Towards deciphering the Nt17 code: How the sequence and conformation of the first 17 amino acids in Huntingtin regulate the aggregation, cellular properties and neurotoxicity of mutant Httex1

The first 17 N-terminal amino acids (the Nt17 domain) flanking the polyQ tract of the Huntingtin protein (Htt) play an important role in modulating its aggregation, life cycle, membrane binding, and toxicity. Therefore, a better understanding of the molecular and structural determinants of the Nt17 code would likely provide important insights and help guide the development of future anti-aggregation and Htt lowering therapeutic strategies. Towards this goal, we sought to elucidate the role of the Nt17 sequence and helical conformation in regulating mutant Httex1 aggregation, morphology, uptake, and neuronal toxicity. To modulate the helical conformation of Nt17, we used a helix and membrane-binding disrupting mutation (M8P) strategy and site-specific introduction of post-translational modifications that are known to enhance (pT3) or disrupt (pS13, pS16, or pS13/pS16) the overall helicity of Nt17. Our in vitro studies show that the Nt17 and polyQ domains synergistically promote Httex1 aggregation, consistent with previous findings. However, we show that the Nt17 sequence, but not its helical conformation, is a key determinant of the morphology and growth of Httex1 fibrils. In cells, we show that the aggregation propensity and the toxic properties of de novo Httex1 were dependent on both the Nt17 sequence and its helical conformation and the synergistic effect of the Nt17 and polyQ domains. Finally, we demonstrate that the uptake of Httex1 into primary striatal neurons is strongly influenced by the helical propensity of Nt17. Phosphorylation (at T3 or S13/S16) or removal of the Nt17 domain increases the uptake and accumulation of Httex1 fibrils into the nucleus and induces neuronal cell death.

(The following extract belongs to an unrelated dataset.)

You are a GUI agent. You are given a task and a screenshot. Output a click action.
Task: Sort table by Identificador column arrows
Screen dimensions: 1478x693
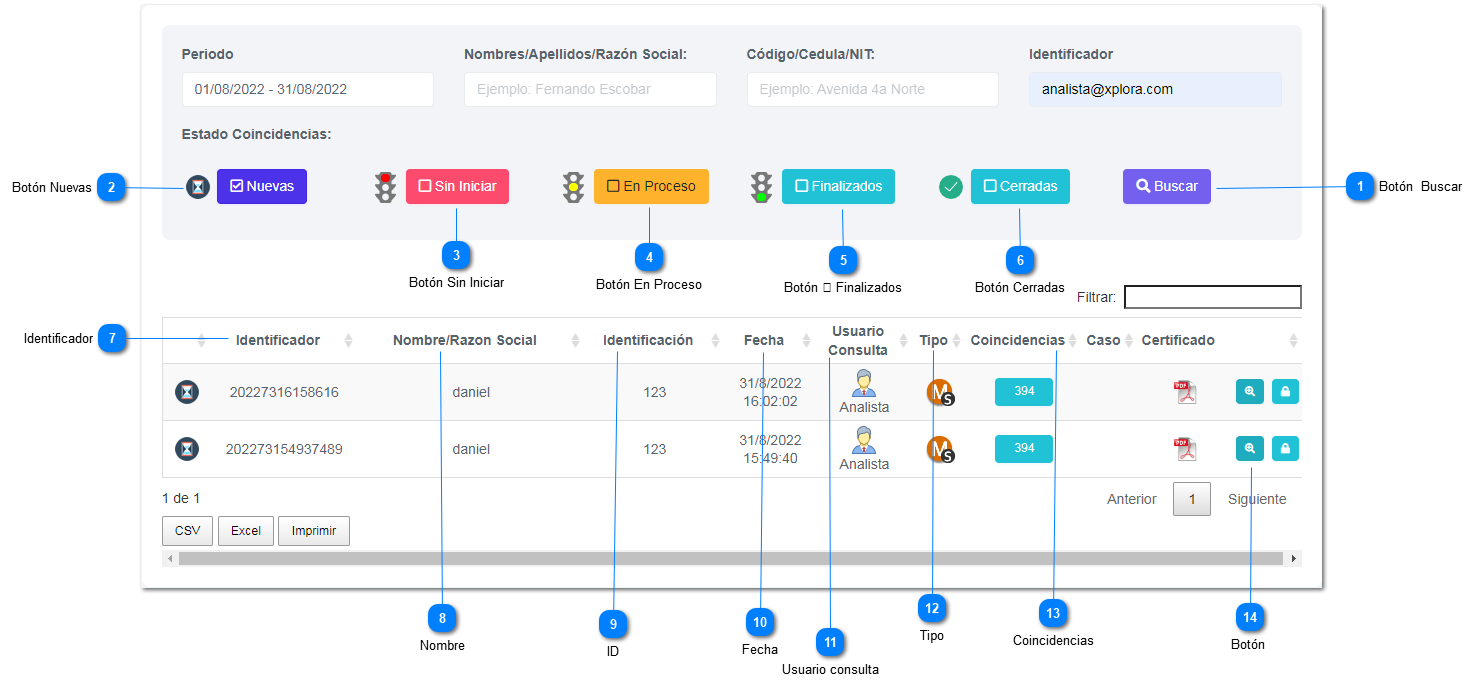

Altogether our results demonstrate that the Nt17 domain serves as one of the key master regulators of Htt aggregation and toxicity and represents an attractive target for inhibiting Htt aggregate formation, inclusion formation, cell-to-cell propagation, and neuronal toxicity. These findings have significant implications for targeting the Nt17 domain to develop new disease-modifying therapies for the treatment of Huntington's disease.